When consulted on the new actin article, Pollard replied that it was flawed because the authors failed to recognize evidence in their own micrographs that favor rather than disprove the concepts they were challenging. The next question, then, is how the piece got published in the first place. Before being published in scientific journals, papers are subject to a peer review process.

Aside from having over 200 publications already subjected to peer review, Pollard has also seen thousands of papers as editor or reviewer for several journals. “In virtually every case,” he says, “the paper is improved dramatically by peer review because the reviewers ask the authors to think about things that maybe they hadn’t thought about themselves.” Generally, when researchers submit a paper to a journal, the editor first determines if the subject matter is suitable and then sends it to other experts in the same field. Based on validity, significance, and originality, the reviewers recommend acceptance, revision, or rejection of the work. The editors respond to the authors with feedback from the reviewers, whose identities are often kept anonymous, and the researchers can then revise their manuscripts and respond to comments.

One current problem in scientific journals is that the amount of quality work exceeds the amount of room in journals. Also, acceptance or rejection often comes down to subjective criteria like the “coolness” factor, as Pollard calls it. Another issue is whether or not reviewers should be compensated for their work. Being a reviewer requires much time and effort, to which Pollard can attest, although editors and reviewers mainly volunteer their time, because peer review is essential to the vitality of the scientific community.

Peer review, though, can only detect the difference between honest mistakes and misconduct to a certain extent. Reviewers can often identify plagiarism because they know other works on the subject but they often cannot detect purposeful falsification of data, especially if there is not much related previous research, because they have not done the experiment themselves. Fortunately, peer review is not the final say on the validity of an article. The advancement of knowledge depends on the entire scientific community with many scientists repeating an experiment to confirm or question the results.. Due to the high premium on quality and reliability in scientific research aided by peer review, thousands of high-quality scientific articles are produced every month.
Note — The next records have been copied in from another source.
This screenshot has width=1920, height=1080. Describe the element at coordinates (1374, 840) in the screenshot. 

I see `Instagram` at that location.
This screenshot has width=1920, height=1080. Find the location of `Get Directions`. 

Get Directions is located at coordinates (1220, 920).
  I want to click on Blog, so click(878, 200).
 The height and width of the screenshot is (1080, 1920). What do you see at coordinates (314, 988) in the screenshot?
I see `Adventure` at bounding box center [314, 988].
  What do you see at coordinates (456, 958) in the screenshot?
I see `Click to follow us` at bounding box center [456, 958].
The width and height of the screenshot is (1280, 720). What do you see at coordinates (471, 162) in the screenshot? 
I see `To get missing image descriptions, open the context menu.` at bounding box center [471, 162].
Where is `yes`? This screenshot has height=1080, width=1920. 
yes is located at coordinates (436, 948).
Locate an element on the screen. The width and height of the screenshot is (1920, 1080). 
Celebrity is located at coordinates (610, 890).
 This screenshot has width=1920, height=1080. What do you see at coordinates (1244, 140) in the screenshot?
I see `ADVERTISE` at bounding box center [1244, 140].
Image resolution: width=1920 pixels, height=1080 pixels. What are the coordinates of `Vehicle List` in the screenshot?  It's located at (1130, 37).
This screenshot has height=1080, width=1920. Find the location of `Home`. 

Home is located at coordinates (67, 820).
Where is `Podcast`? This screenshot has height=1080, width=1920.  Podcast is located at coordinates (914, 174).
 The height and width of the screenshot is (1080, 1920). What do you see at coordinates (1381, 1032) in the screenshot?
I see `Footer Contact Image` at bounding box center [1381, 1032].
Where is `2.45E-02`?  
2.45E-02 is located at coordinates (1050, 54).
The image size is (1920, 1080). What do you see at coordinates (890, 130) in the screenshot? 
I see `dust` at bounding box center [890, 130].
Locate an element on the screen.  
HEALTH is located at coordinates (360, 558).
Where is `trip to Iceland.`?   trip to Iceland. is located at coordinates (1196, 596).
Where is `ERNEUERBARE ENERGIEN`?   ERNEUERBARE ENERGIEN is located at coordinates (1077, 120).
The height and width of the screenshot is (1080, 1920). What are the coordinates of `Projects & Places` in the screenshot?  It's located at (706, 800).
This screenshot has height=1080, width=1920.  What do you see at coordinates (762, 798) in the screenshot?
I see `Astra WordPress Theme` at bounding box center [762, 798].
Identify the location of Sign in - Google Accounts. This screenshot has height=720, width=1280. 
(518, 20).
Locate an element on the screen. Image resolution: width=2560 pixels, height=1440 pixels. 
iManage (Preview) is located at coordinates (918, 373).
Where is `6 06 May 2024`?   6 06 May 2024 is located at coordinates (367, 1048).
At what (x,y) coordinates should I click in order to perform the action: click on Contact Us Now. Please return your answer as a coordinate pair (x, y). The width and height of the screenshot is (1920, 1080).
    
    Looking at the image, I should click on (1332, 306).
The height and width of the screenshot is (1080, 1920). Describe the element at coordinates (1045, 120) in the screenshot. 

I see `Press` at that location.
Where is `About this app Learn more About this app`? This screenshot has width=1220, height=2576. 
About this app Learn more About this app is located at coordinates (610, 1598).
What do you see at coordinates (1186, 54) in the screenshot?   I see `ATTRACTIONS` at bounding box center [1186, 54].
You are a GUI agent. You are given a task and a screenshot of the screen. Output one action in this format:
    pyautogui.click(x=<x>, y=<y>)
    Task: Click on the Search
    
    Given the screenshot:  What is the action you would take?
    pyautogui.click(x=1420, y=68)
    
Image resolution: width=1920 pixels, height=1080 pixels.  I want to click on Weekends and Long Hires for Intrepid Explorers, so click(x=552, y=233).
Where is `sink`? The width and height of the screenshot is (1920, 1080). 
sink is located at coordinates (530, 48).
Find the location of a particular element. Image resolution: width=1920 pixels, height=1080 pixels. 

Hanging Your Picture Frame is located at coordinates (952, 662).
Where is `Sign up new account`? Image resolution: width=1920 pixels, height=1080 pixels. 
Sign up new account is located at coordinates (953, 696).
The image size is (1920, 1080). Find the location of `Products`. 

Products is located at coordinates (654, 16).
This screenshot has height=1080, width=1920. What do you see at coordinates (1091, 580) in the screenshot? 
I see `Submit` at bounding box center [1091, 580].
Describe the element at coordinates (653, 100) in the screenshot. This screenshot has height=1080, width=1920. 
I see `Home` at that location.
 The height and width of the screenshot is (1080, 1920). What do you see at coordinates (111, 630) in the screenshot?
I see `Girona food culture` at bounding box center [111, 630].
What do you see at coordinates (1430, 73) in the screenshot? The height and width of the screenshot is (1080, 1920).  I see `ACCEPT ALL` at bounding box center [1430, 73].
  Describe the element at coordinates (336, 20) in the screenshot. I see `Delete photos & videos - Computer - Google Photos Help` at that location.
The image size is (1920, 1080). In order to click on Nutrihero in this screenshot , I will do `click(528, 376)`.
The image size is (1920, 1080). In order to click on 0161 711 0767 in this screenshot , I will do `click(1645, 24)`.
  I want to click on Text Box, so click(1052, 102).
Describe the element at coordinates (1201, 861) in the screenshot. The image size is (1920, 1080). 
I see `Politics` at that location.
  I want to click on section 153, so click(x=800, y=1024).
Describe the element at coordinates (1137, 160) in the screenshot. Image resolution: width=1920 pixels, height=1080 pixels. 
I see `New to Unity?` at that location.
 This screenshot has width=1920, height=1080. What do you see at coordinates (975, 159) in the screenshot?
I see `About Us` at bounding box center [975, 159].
With the limitations of the peer review system, the new actin article has been called a controversy. However, Pollard says, “There aren’t real controversies, just good and bad experiments…The most common sources of apparent controversies are problems with experimental design and quality of the data coupled with bad assumptions.” The authors here argued that the absence of actin filament branches in their electron micrographs invalidated previous work that clearly showed branches. Other researchers are currently trying to figure out if and how the branches were lost in the recent work, so the matter may be resolved within the year. The process of peer review of the new paper may be over, but the process of scrutiny by the scientific community is just beginning.